↓

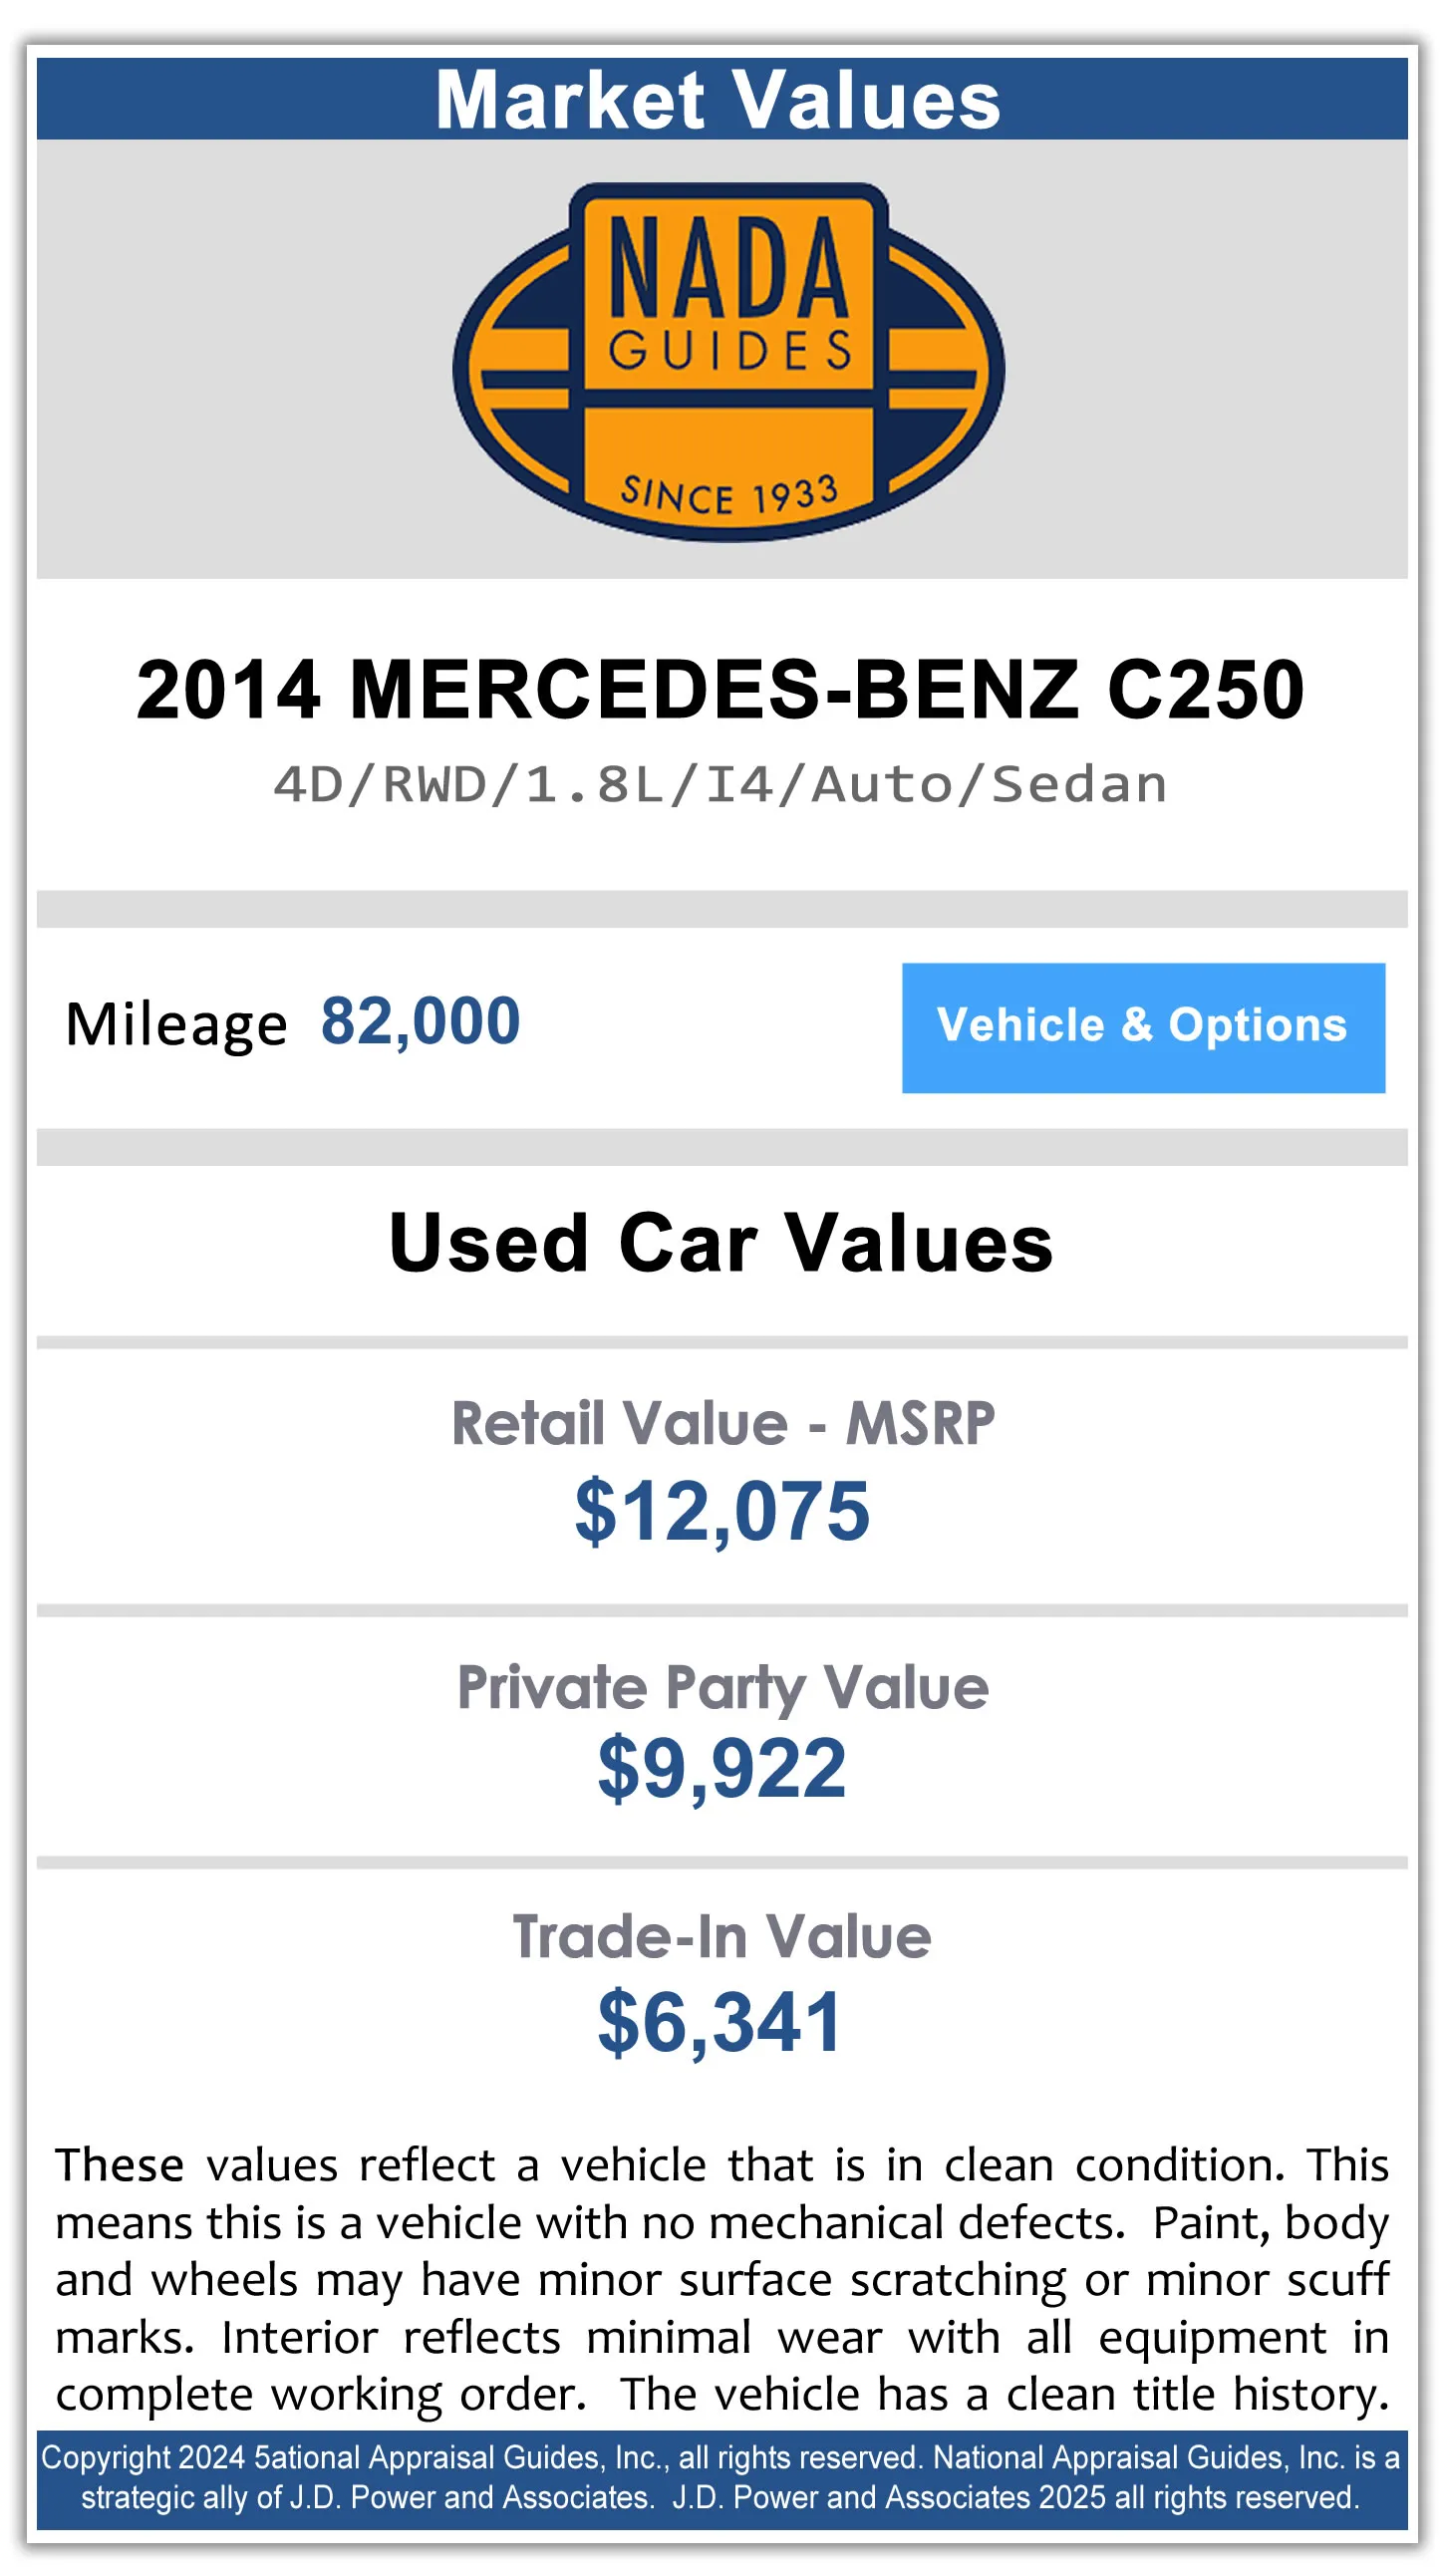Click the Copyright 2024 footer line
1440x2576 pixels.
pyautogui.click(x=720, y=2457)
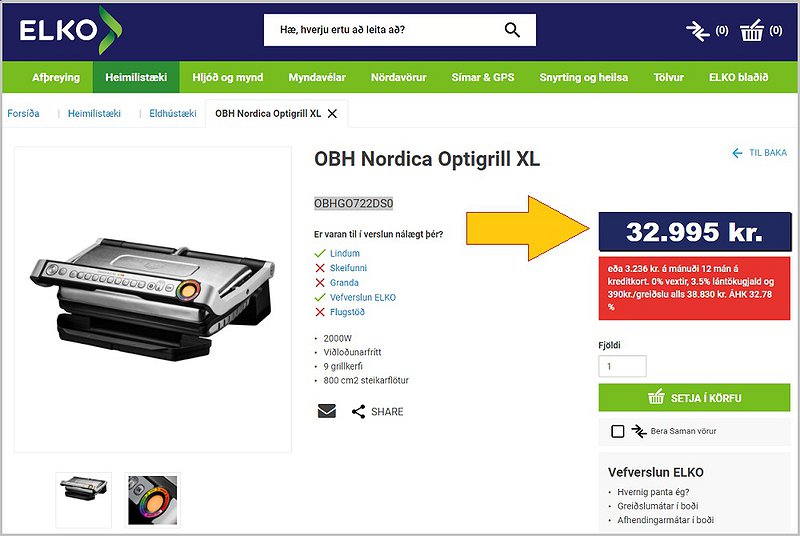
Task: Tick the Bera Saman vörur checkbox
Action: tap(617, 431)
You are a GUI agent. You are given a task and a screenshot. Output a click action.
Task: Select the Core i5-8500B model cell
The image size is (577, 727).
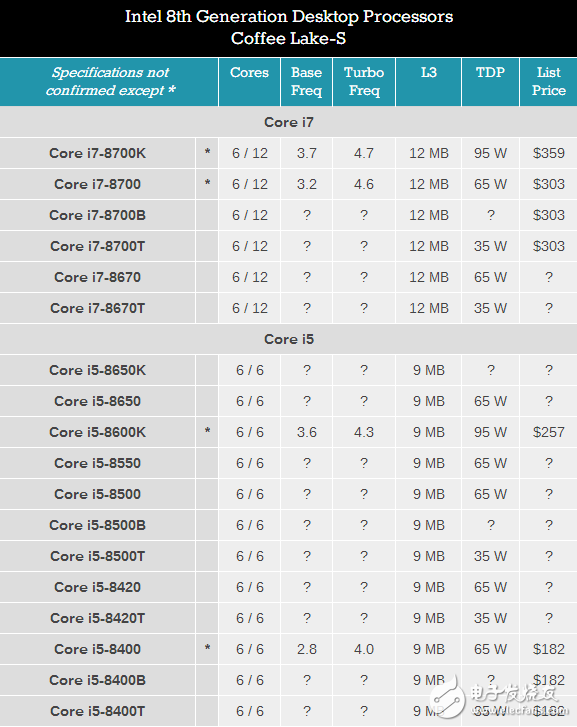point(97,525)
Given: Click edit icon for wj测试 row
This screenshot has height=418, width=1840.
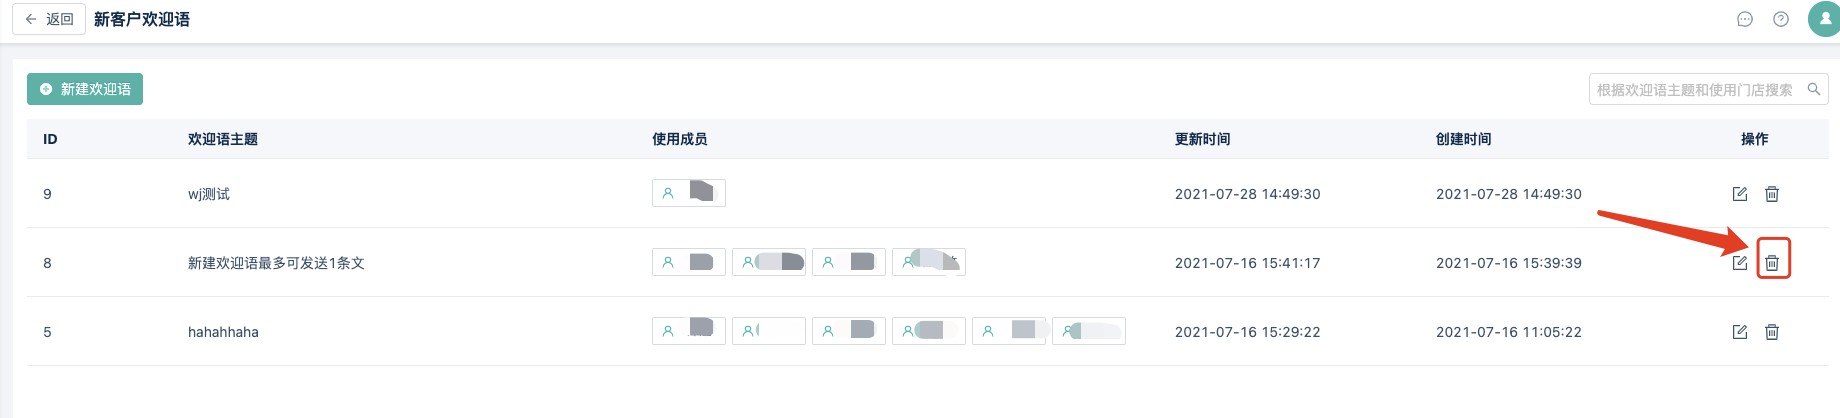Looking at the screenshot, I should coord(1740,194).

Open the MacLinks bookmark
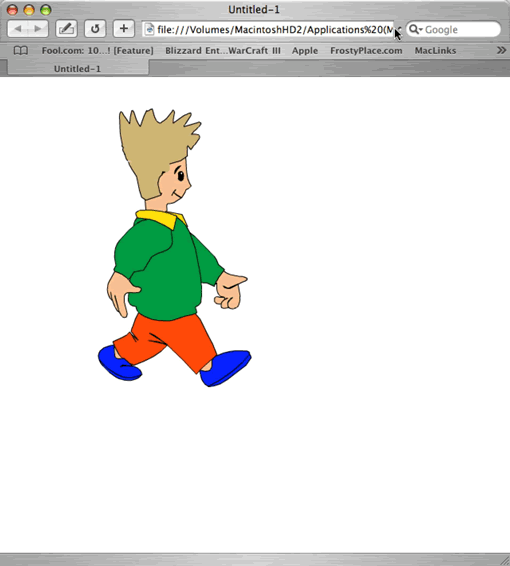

↑

Where the line containing "The image size is (577, 727)." appears in the data above, begin there and output every line through the last, exactly and without pictures.

The image size is (577, 727).
point(97,525)
Given: Click edit icon for wj测试 row
This screenshot has height=418, width=1840.
Looking at the screenshot, I should coord(1740,194).

Open the MacLinks bookmark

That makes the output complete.